NOW THEREFORE, in consideration of the foregoing and for good and valuable consideration, the receipt of which is hereby acknowledged, the Trustee, the Company and the Guarantors mutually covenant and agree as follows:
1. Capitalized Terms. Unless otherwise defined in this Supplemental Indenture, capitalized terms used herein without definition shall have the meanings assigned to them in the Indenture.
2. Amendments to the Second Supplemental Indenture. Effective upon the date hereof:
(a) Section 2.01(a) of the Second Supplemental Indenture shall be amended by deleting the sentence “The Notes shall be in denominations of $5,000 and integral multiples of $5,000.” and replacing it with “The Notes shall be in minimum denominations of $2,000 and integral multiples of $1,000 in excess thereof.”.
(b) The third and fourth paragraphs of Section 3.02 of the Second Supplemental Indenture shall be deleted in their entirety and replaced with the following:
“The Trustee shall promptly notify the Company in writing of the Notes selected for redemption and, in the case of any Note selected for partial redemption, the principal amount thereof to be redeemed. Notes and portions of Notes selected shall be in amounts of $2,000 or whole multiples of $1,000 in excess of $2,000; except that if all of the Notes of a Holder are to be redeemed, the entire outstanding amount of Notes held by such Holder, even if not a multiple of $1,000, shall be redeemed. Except as provided in the preceding sentence, provisions of this Supplemental Indenture that apply to Notes called for redemption also apply to portions of Notes called for redemption.

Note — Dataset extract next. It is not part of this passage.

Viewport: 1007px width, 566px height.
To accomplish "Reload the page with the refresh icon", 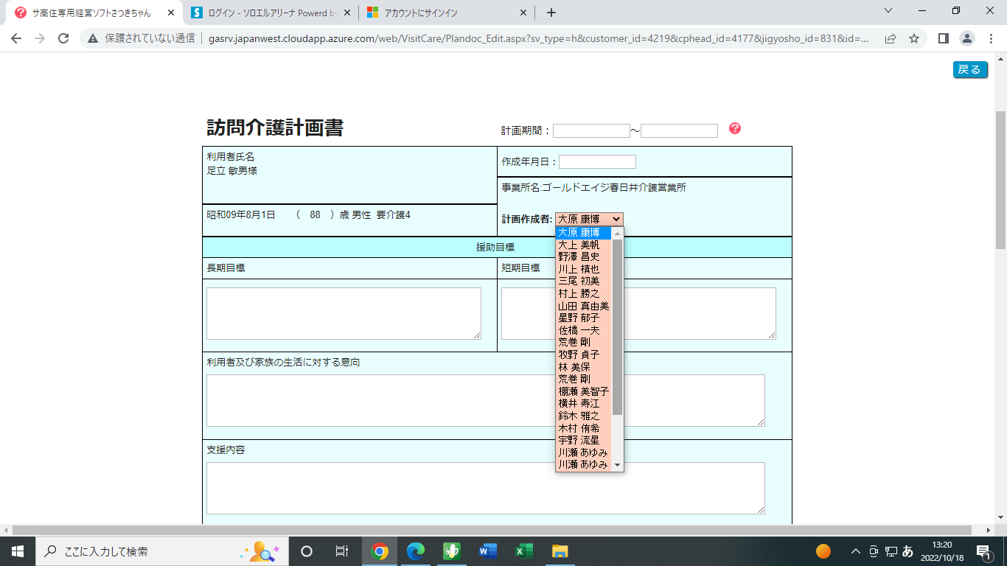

No Notes of $2,000 or less shall be redeemed in part. Notices of redemption shall be mailed by first class mail at least 30 but not more than 60 days before the redemption date to each Holder of Notes to be redeemed at its registered address, except that redemption notices may be mailed more than 60 days prior to a redemption date if the notice is issued in connection with a defeasance of the Notes or a satisfaction and discharge of this Supplemental Indenture.”
(c) Subsection (5) within Section 3.10 of the Second Supplemental Indenture shall be deleted in its entirety and replaced with the following:
“(5) that Holders electing to have a Note purchased pursuant to an Asset Sale Offer may elect to have Notes purchased in minimum denominations of $2,000, or integral multiples of $1,000 in excess thereof;”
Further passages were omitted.